Серебристо-алюминевая гладь водохранилища, перехваченная поперёк грязно-серой полосой моста, была недвижима, вспыхивая временами то зигзагами, то полосами отражённого солнечного света. На дальнем берегу уступами поднимались к линии горизонта две террасы, застроенные жилыми домами и производственными зданиями, над которыми стлалось пыльно-дымное марево. Справа от моста на жёлто-коричневом обрыве начинался хвойный лес, а слева водохранилище резко расширялось, и берега не было видно.

– Широко здесь, широко, – сказал Васин, – но чего-то не хватает. Уныло как-то, движения мало. Вон плывёт теплоход, а такой махонький отсюда, как щепка в луже.

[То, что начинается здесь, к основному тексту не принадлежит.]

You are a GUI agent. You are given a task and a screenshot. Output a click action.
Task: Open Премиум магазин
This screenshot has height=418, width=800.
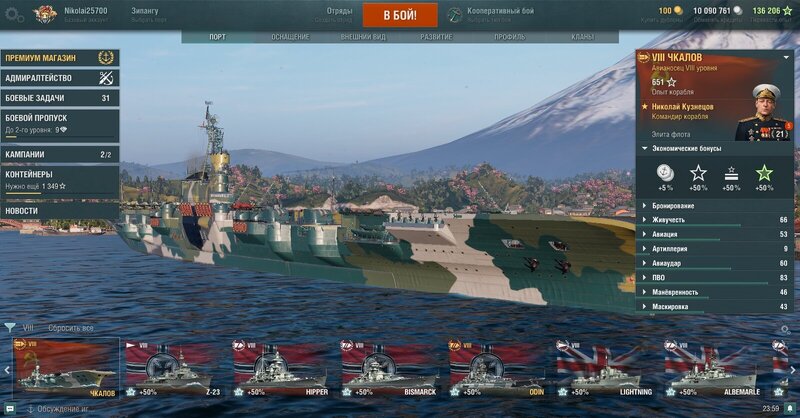pyautogui.click(x=59, y=58)
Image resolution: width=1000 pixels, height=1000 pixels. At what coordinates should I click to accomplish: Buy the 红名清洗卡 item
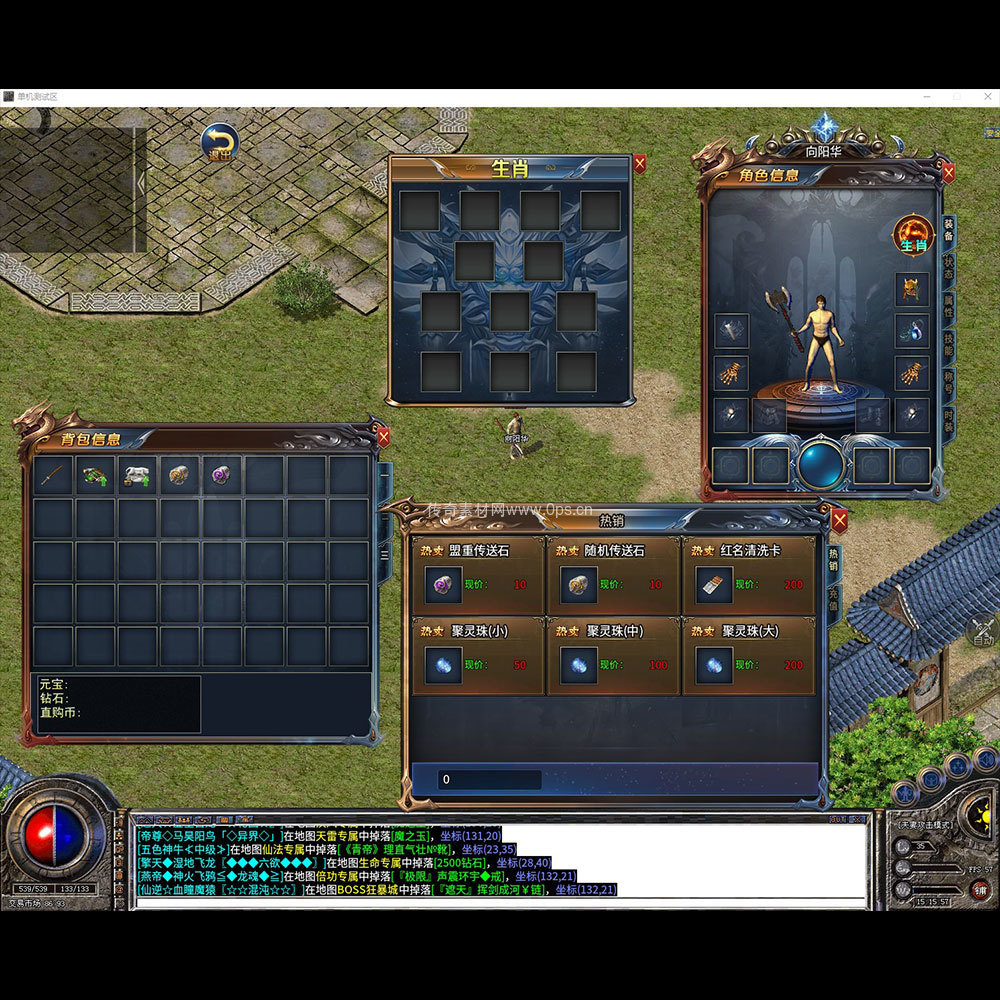[714, 585]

– Волга, Волга… – задумчиво произнёс Евдокимов. – Когда-то это была песенная душа России, душа народа, а сейчас? Перегородили бетоном, изгадили… Наш поэт, вроде бы, красиво сказал: «Только выдохнешь – Волга, только скажешь – Россия, и умоешься вечно живою водой!» Здорово, не правда ли? Только враньё всё это. Давно уже и Волга другая, и народ другой. Поэт должен это почувствовать раньше всех. Волга давно уже не течёт, а ползёт куда-то. И народ так же.

Они выпили за упокой души Потапова, за памятник, чтобы долго стоял, за Волгу, чтобы она окончательно не прокисла, Васин попытался начать песню «Есть на Волге утёс», но Евдокимов привлёк его внимание к теплоходу. Он шёл уже недалеко от берега, направляясь к мосту, на его верхней палубе гремела всё та же «Ах, Одесса, жемчужина у моря», пассажиры, извиваясь и подпрыгивая, плясали, а теплоход, рассекая воду, входил в тень от вибрирующего под тяжестью грузового поезда моста.

– Красиво идёт, – сказал Васин. – Наверно, «Россия».

– Может быть и «Россия», – пожал плечами Евдокимов. – Во всяком случае, палуб много, а на верхней народ пляшет.

– Счастливые люди, – вздохнул Васин. – Куда-то едут, что-то пляшут, а тут сидишь, и с места сдвинуться нет охоты.

– В России за счастьем гоняться не стоит, – вздохнув, вымолвил Евдокимов. – Если оно придёт, то и на печи найдёт. Впрочем, и беда точно также, когда ей вздумается, тогда и явится.